The US government just made Anthropic pull the plug on its newest AI models for everyone outside America — including the company's own foreign national employees.
Late Friday, Anthropic announced it'd received a US government directive requiring it to suspend access to its freshly launched Fable 5 and Mythos 5 models for all foreign nationals. That means anyone who isn't a US citizen or permanent resident — whether they're a customer in India or an Anthropic engineer working from London — can no longer use or even work on those models.
The timing's brutal. The suspension came right after Anthropic announced a partnership with Indian IT giant Tata Consultancy Services (TCS) to push enterprise AI adoption in India. That deal was supposed to be a big step for India's AI ambitions. Now it's in limbo.

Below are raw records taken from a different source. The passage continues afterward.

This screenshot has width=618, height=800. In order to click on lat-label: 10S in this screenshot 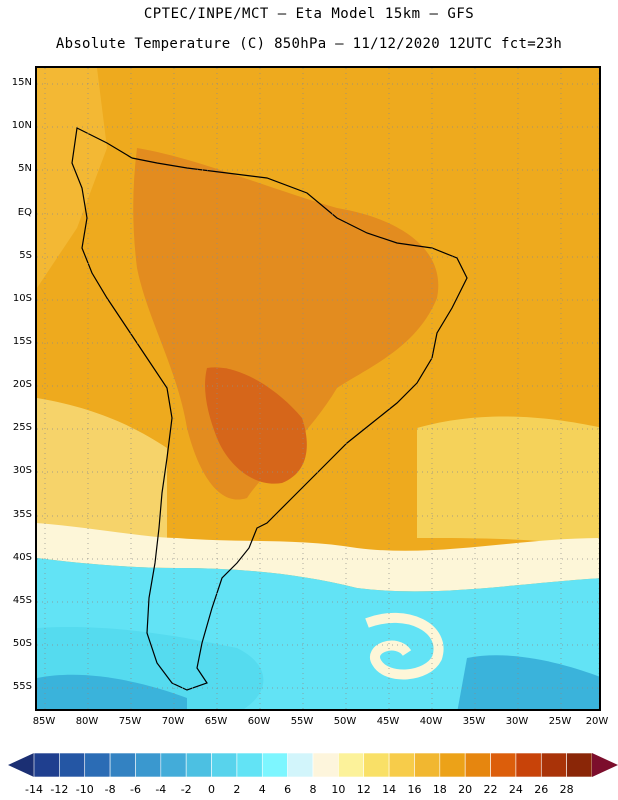, I will do `click(22, 298)`.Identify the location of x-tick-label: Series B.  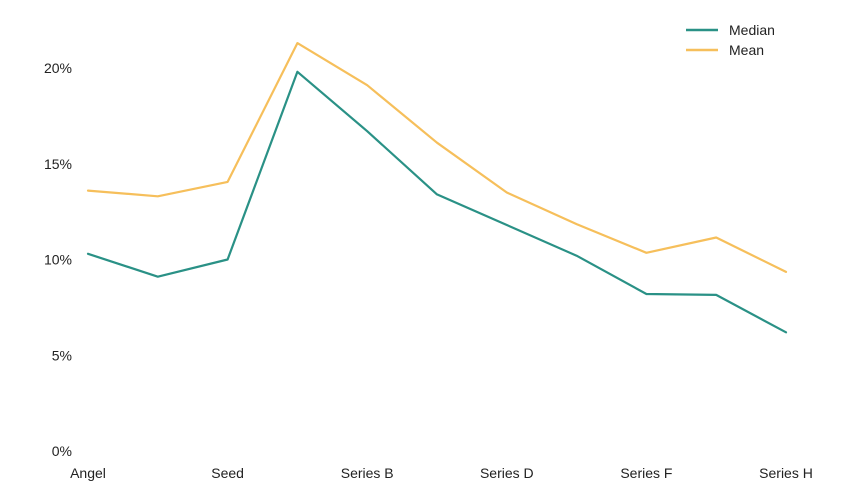
(368, 473).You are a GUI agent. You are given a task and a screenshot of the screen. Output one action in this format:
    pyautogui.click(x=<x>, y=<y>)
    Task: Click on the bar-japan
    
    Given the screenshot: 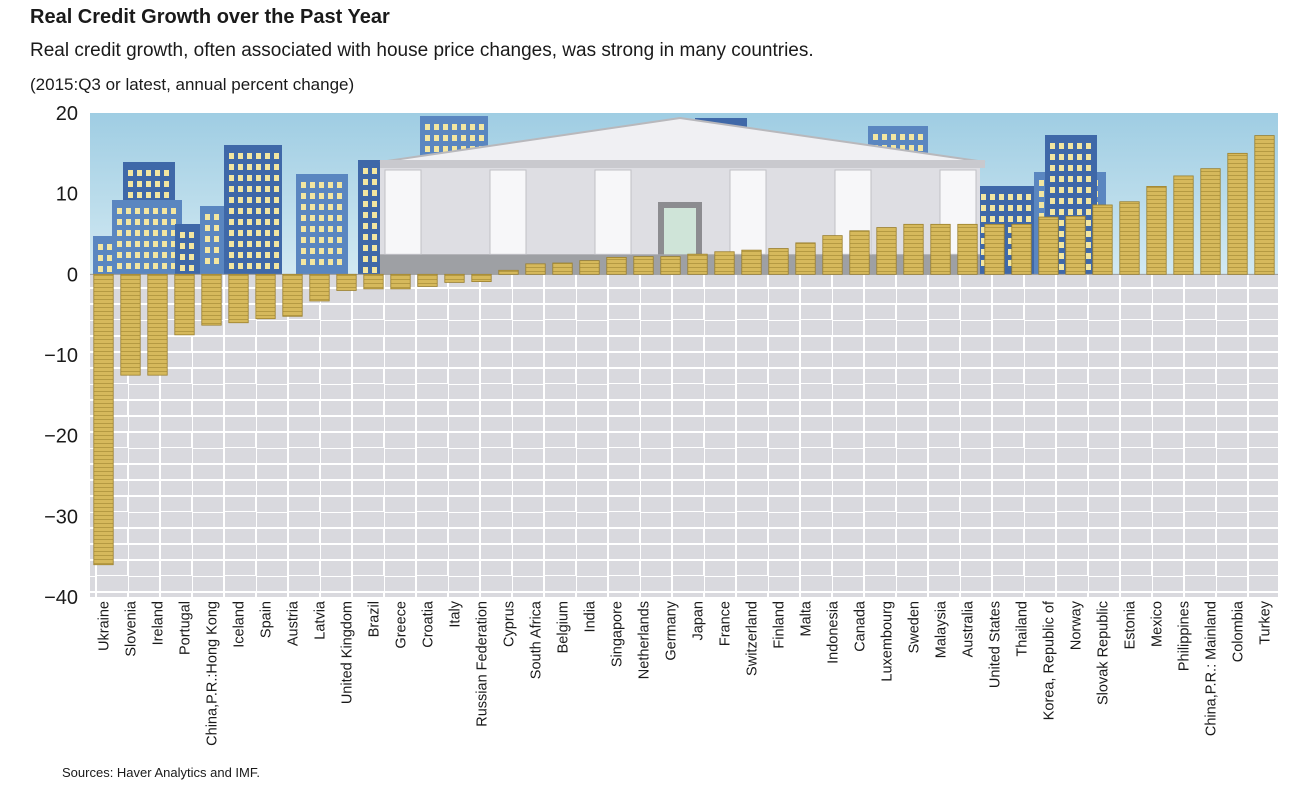 What is the action you would take?
    pyautogui.click(x=698, y=264)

India's been one of the hottest markets for AI adoption. Companies from banking to healthcare have been racing to integrate large language models into their operations. But this move shows how fragile that dependence can be when the technology's built and governed by another country.
The Indian government's been debating whether to invest in homegrown AI models or keep relying on American ones. This suspension gives a powerful argument to those pushing for India to build its own AI infrastructure — what happens when the US decides your access is a security risk?
Anthropic didn't specify what the US government's concern was. But the directive came under what the company described as national security grounds. The models were released just weeks ago and were being adopted rapidly by enterprise clients worldwide.
The company now faces a messy situation. It has foreign national employees who literally can't do their jobs on the newest models. And it has international customers who were just getting started with the technology.
For now, Anthropic said it's working to comply with the directive while trying to minimize disruption. But there's no timeline for when — or if — access will be restored.
This isn't the first time the US has flexed its control over critical technology. Chip export restrictions on advanced semiconductors have already forced countries like China to scramble for alternatives. AI models are becoming the next front in that battle.
India's response will be telling. The country has the engineering talent and the market size to build its own foundation models. But doing so takes billions of dollars and years of work. The question is whether this suspension will finally push Indian policymakers to commit to that path — or whether they'll wait and hope the US lets them back in.